Everything from the line with "Screen dimensions: 600x400" to the end of the data below, both lines included, should be transcribed exactly; please omit the pictures.

--------------------

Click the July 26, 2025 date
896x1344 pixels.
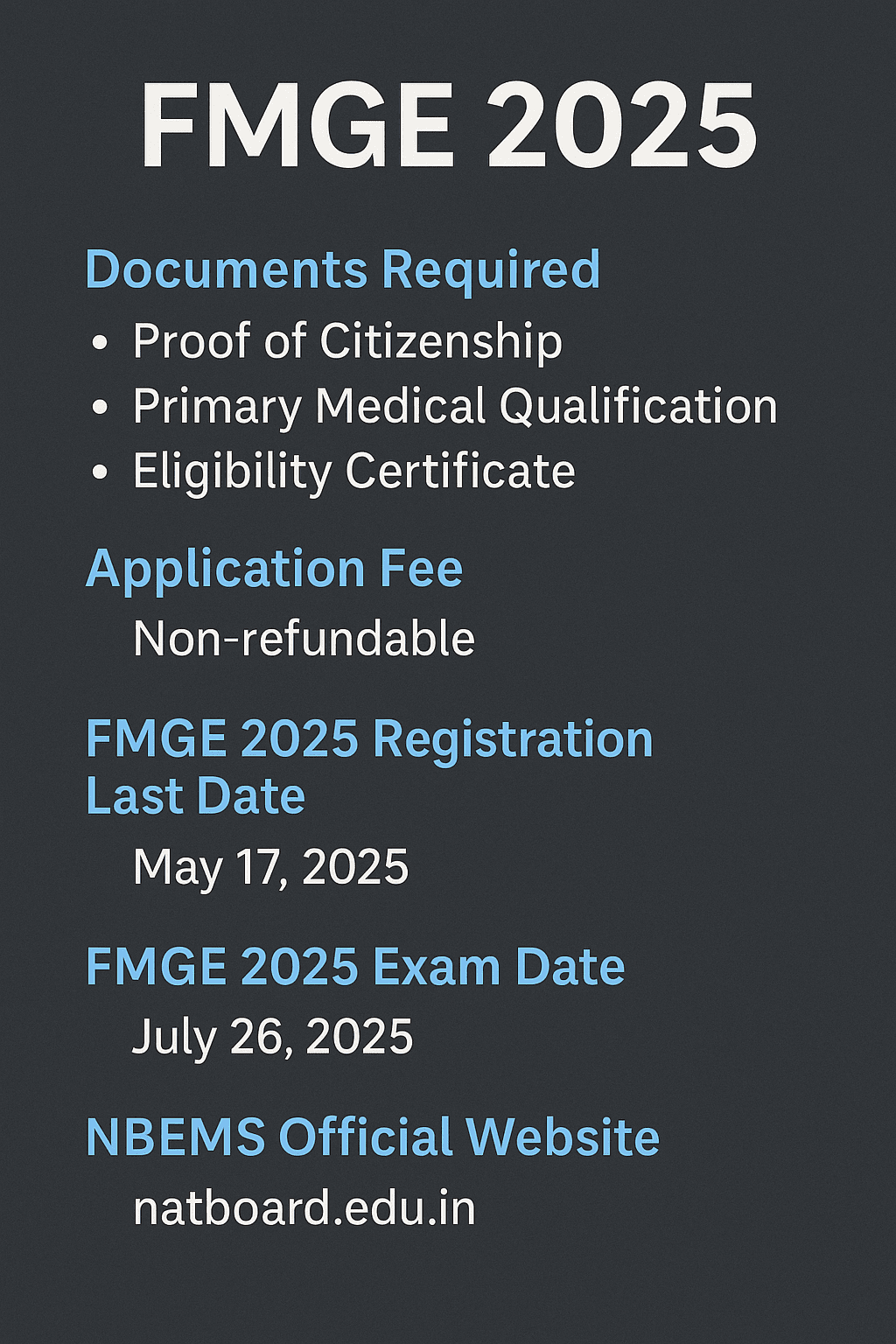[x=272, y=1038]
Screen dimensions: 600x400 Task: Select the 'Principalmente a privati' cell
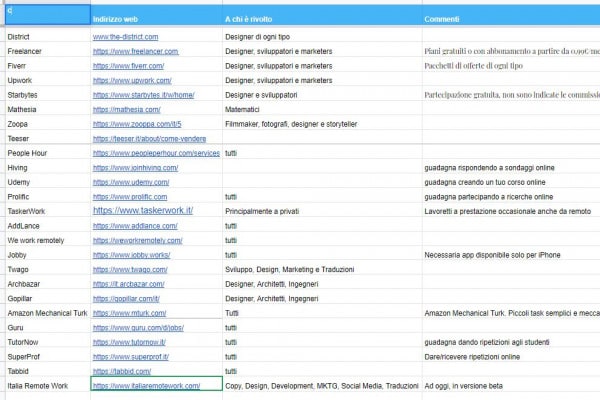click(273, 211)
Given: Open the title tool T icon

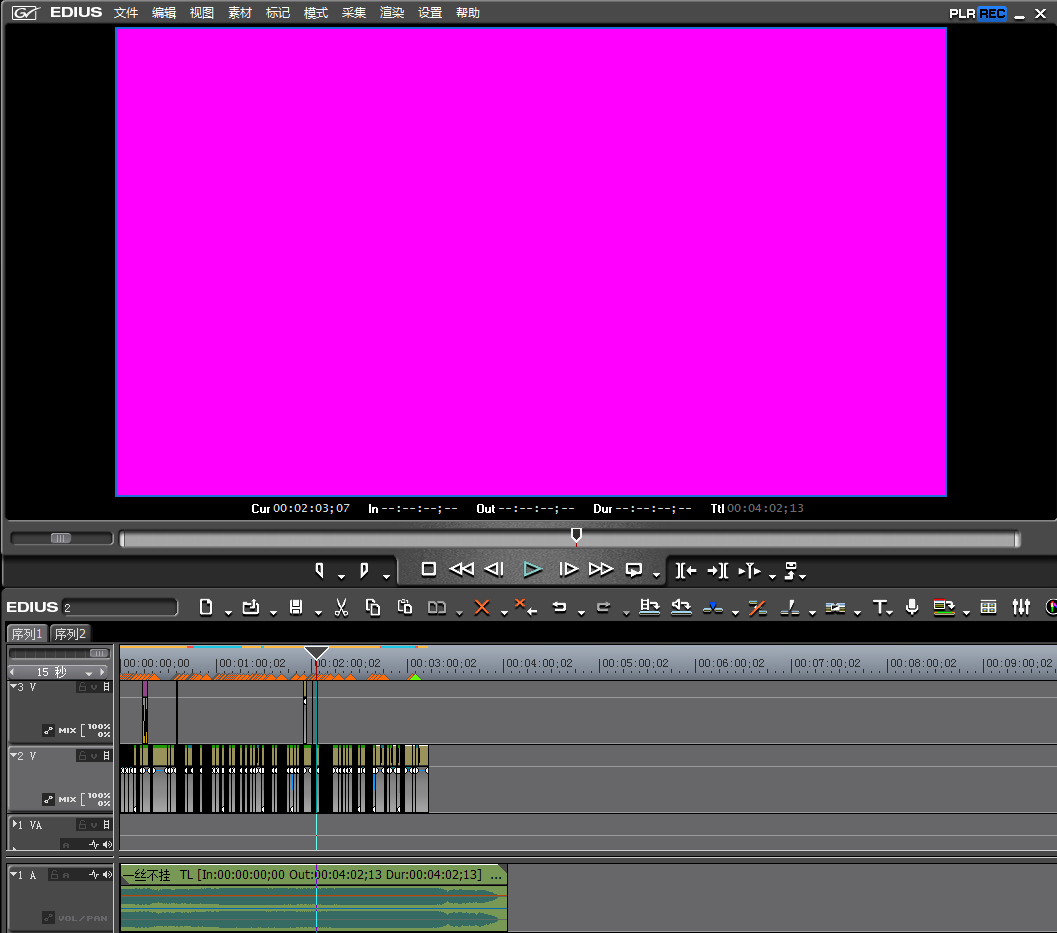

--------------------

(RESPONSE FOR THIS EXERCISE)
Screen dimensions: 600x400 Task: Select the 'Principalmente a privati' cell
click(273, 211)
Given: Open the title tool T icon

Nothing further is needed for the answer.